>> BEGIN Information provided

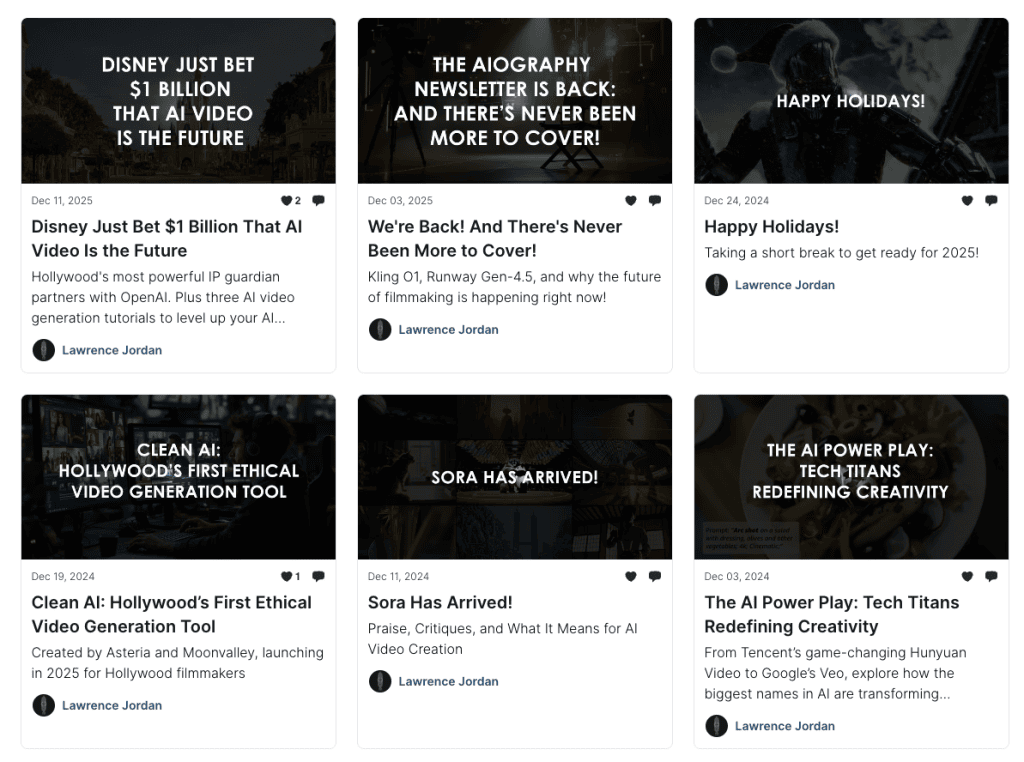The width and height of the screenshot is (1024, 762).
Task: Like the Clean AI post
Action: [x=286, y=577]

>> END Information provided
>> BEGIN Information provided

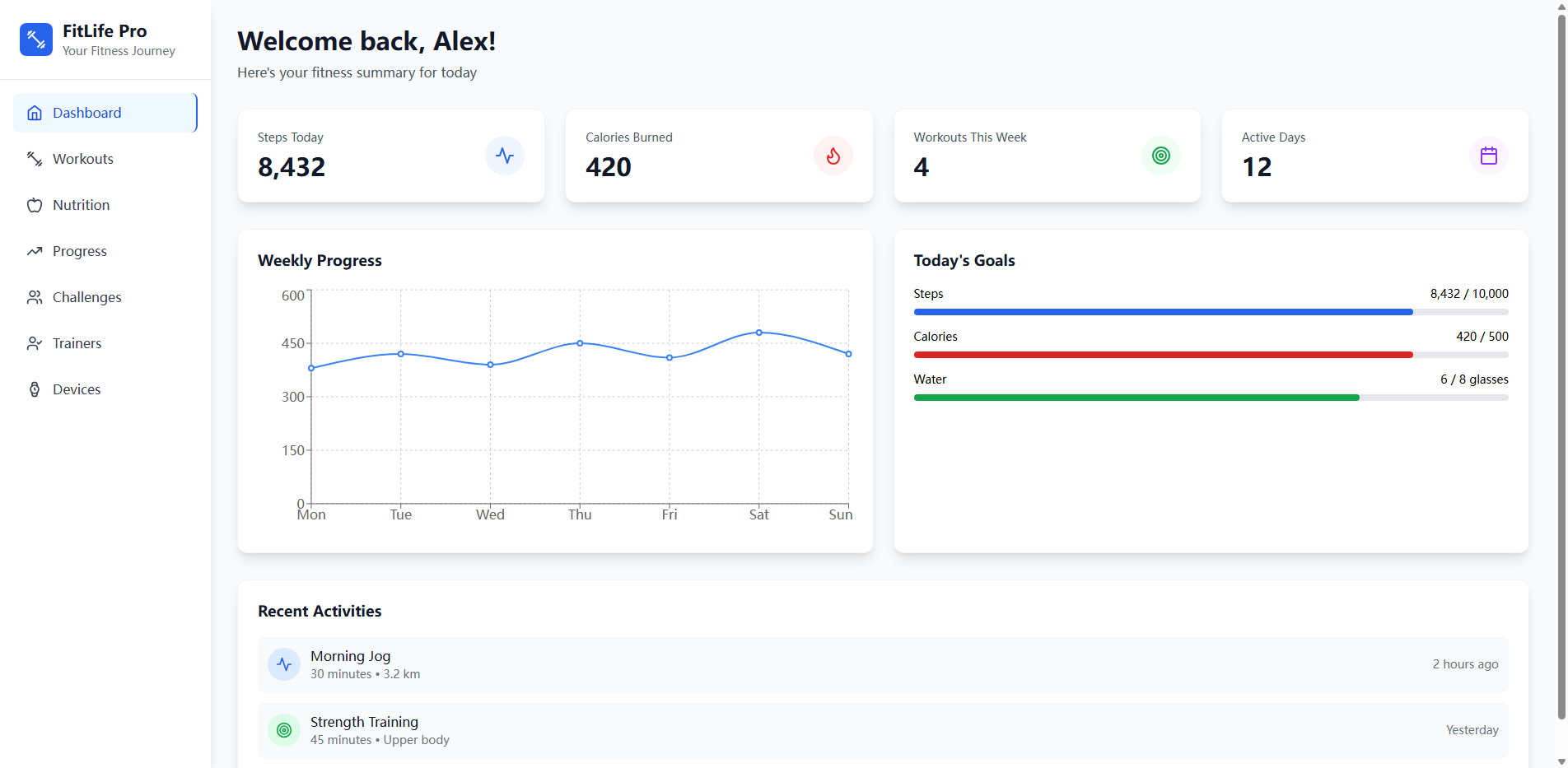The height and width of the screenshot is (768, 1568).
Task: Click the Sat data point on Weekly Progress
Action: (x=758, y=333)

>> END Information provided

● Written request:
Please pull out the lines of the listing between the line holding "The width and" and the line holding "Action: [x=286, y=577]", inclusive, and copy them unchanged but without the pictures.

● Response to the exercise:
The width and height of the screenshot is (1024, 762).
Task: Like the Clean AI post
Action: [x=286, y=577]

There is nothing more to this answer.